═══ Given records

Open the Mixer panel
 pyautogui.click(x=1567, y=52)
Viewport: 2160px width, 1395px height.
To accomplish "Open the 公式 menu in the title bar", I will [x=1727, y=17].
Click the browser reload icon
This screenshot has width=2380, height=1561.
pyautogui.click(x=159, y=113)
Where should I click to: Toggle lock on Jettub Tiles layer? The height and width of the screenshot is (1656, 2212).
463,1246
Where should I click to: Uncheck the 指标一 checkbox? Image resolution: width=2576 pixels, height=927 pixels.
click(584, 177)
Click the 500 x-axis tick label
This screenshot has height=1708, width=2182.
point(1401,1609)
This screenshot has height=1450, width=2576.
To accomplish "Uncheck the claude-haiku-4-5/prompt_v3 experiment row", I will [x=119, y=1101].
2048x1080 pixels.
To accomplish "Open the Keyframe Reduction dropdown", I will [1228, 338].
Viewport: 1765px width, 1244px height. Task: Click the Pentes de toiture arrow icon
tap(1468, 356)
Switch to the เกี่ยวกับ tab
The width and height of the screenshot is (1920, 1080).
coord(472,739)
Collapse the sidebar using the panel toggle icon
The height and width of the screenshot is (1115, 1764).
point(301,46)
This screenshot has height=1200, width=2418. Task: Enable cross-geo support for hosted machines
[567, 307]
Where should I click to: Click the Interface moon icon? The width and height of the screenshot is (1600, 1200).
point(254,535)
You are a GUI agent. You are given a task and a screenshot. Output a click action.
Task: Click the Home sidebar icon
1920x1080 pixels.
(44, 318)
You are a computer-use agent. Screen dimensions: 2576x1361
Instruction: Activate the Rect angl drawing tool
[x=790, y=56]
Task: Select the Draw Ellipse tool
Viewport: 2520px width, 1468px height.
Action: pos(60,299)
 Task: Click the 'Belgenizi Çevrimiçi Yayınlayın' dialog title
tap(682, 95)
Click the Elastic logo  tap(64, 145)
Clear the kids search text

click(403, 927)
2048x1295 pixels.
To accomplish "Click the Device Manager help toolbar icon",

══════

Task statement
Give back the data exactly.

Answer to this problem
Open the Mixer panel
 pyautogui.click(x=1567, y=52)
Viewport: 2160px width, 1395px height.
To accomplish "Open the 公式 menu in the title bar", I will [x=1727, y=17].
Click the browser reload icon
This screenshot has width=2380, height=1561.
pyautogui.click(x=159, y=113)
Where should I click to: Toggle lock on Jettub Tiles layer? The height and width of the screenshot is (1656, 2212).
463,1246
Where should I click to: Uncheck the 指标一 checkbox? Image resolution: width=2576 pixels, height=927 pixels.
click(584, 177)
Click the 500 x-axis tick label
This screenshot has height=1708, width=2182.
point(1401,1609)
This screenshot has height=1450, width=2576.
To accomplish "Uncheck the claude-haiku-4-5/prompt_v3 experiment row", I will [x=119, y=1101].
2048x1080 pixels.
To accomplish "Open the Keyframe Reduction dropdown", I will [1228, 338].
Viewport: 1765px width, 1244px height. Task: Click the Pentes de toiture arrow icon
tap(1468, 356)
Switch to the เกี่ยวกับ tab
The width and height of the screenshot is (1920, 1080).
coord(472,739)
Collapse the sidebar using the panel toggle icon
The height and width of the screenshot is (1115, 1764).
point(301,46)
This screenshot has height=1200, width=2418. Task: Enable cross-geo support for hosted machines
[567, 307]
Where should I click to: Click the Interface moon icon? The width and height of the screenshot is (1600, 1200).
point(254,535)
You are a GUI agent. You are given a task and a screenshot. Output a click action.
Task: Click the Home sidebar icon
1920x1080 pixels.
(44, 318)
You are a computer-use agent. Screen dimensions: 2576x1361
Instruction: Activate the Rect angl drawing tool
[x=790, y=56]
Task: Select the Draw Ellipse tool
Viewport: 2520px width, 1468px height.
Action: pos(60,299)
 Task: Click the 'Belgenizi Çevrimiçi Yayınlayın' dialog title
tap(682, 95)
Click the Elastic logo  tap(64, 145)
Clear the kids search text

click(403, 927)
2048x1295 pixels.
To accomplish "Click the Device Manager help toolbar icon",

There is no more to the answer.